Tatsächlich fanden die Forschenden heraus, dass Personen mit vier oder mehr Tattoo-Sitzungen ein um rund 56 % geringeres Risiko aufwiesen. Wer drei oder mehr großflächige Tattoos hatte, dessen Risiko war um 74 % geringer. Doch zugleich zeigte sich: Menschen mit nur einer einzigen Tattoo-Sitzung hatten ein erhöhtes Risiko für Melanome.
Dieses scheinbar widersprüchliche Muster spricht gegen eine einfache Interpretation. Die Autor*innen selbst warnen davor, die Zahlen vorschnell als Schutzwirkung zu lesen.
Warum die Ergebnisse so ausfallen, ist aktuell unklar. Die Autor*innen betonen ausdrücklich, dass auch unbekannte Störfaktoren eine Rolle spielen könnten.

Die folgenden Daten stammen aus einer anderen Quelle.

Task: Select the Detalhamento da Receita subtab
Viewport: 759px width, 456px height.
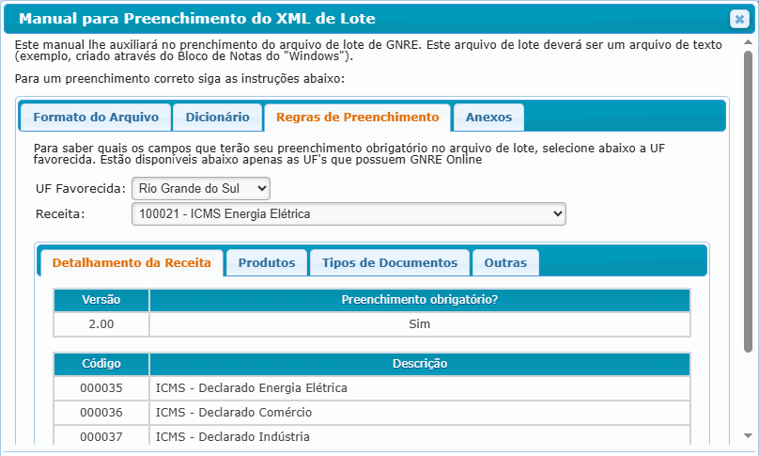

Vielleicht bieten große, dunkle Tattoos tatsächlich etwas Schutz vor UV-Strahlung, vielleicht stärkt die Immunreaktion durch das Tätowieren die körpereigene Tumorabwehr. Möglich ist aber auch schlicht, dass Menschen mit vielen Tattoos ihr Verhalten ändern: Sie meiden Sonne, cremen sich häufiger ein oder leben insgesamt anders als Nicht-Tätowierte.
Dass Tattoos theoretisch UV-Strahlung abfangen können, zeigte sich bereits 2015 in einer Mausstudie. Dort entwickelten Tiere mit schwarzen Rücken-Tattoos nach UV-Bestrahlung deutlich später Hauttumoren als ihre nicht-tätowierten Wurfgeschwister (Lerche et al. 2015). Diese Ergebnisse sind spannend, aber auf den Menschen nicht direkt übertragbar. Dies liegt unter anderem an der unterschiedlichen Hautdicke und der Zusammensetzung der verwendeten Tattoo-Farbe.
Auf der anderen Seite gibt es auch Hinweise auf Verhaltensunterschiede: In einer internationalen Befragung berichteten tätowierte Menschen häufiger, Sonnenschutzmittel zu nutzen, obwohl sie insgesamt auch mehr Sonnenexposition hatten (Kluger et al. 2024). Das könnte die epidemiologischen Befunde zumindest teilweise erklären. Nicht die Tinte selbst, sondern der Umgang der Menschen mit ihrer Haut könnte den Unterschied machen.
Auch die wissenschaftliche Literatur ist sich uneinig. In der Utah-Studie heißt es:
„Unsere Ergebnisse stützen nicht die bisher vermuteten Zusammenhänge zwischen Tätowierungen und erhöhtem Melanomrisiko“.
Die Formulierung ist bewusst vorsichtig: Nicht stützen heißt nicht automatisch widerlegen, sondern offen lassen.
Eine dänische Zwillingsstudie von diesem Jahr, die wir hier genauer besprochen haben, kam zum Beispiel zu anderen Ergebnissen. Dort fanden die Forschenden keine Hinweise auf ein geringeres Hautkrebsrisiko, sondern stattdessen auf ein leicht erhöhtes Risiko bei größeren Tattoos. Allerdings liefert auch diese Studie keinen klar bewiesenen Zusammenhang zwischen Tätowierungen und Hautkrebs.
Diese unterschiedlichen Ergebnisse zeigen, wie widersprüchlich die Datenlage derzeit ist und dass weitere Forschung dringend nötig bleibt.
Zu behaupten, Tattoos würden das Krebsrisiko eindeutig senken, ist falsch. Zum Thema Tattoos gibt es leider häufig solche falschen Darstellungen von Hinweisen als Fakten, um Klicks zu generieren. Die Utah-Studie liefert keine Beweise, sondern Hypothesen, die erst in weiteren Untersuchungen geprüft werden müssen.
Auch die Forscher*innen selbst schreiben:
„Weitere Untersuchungen sind erforderlich, um diese Zusammenhänge zu klären“. Und an anderer Stelle machen die Autor*innen klar, dass es sich sich um vorläufige Ergebnisse handelt, die nicht verallgemeinert werden dürfen.
Für die Tattoo-Community bedeutet das: Die Forschung ist spannend, aber noch am Anfang. Nach heutigem Wissensstand gibt es weder Anlass für übertriebene Hoffnungen noch Ängste im Hinblick auf Hautkrebs und Tattoos.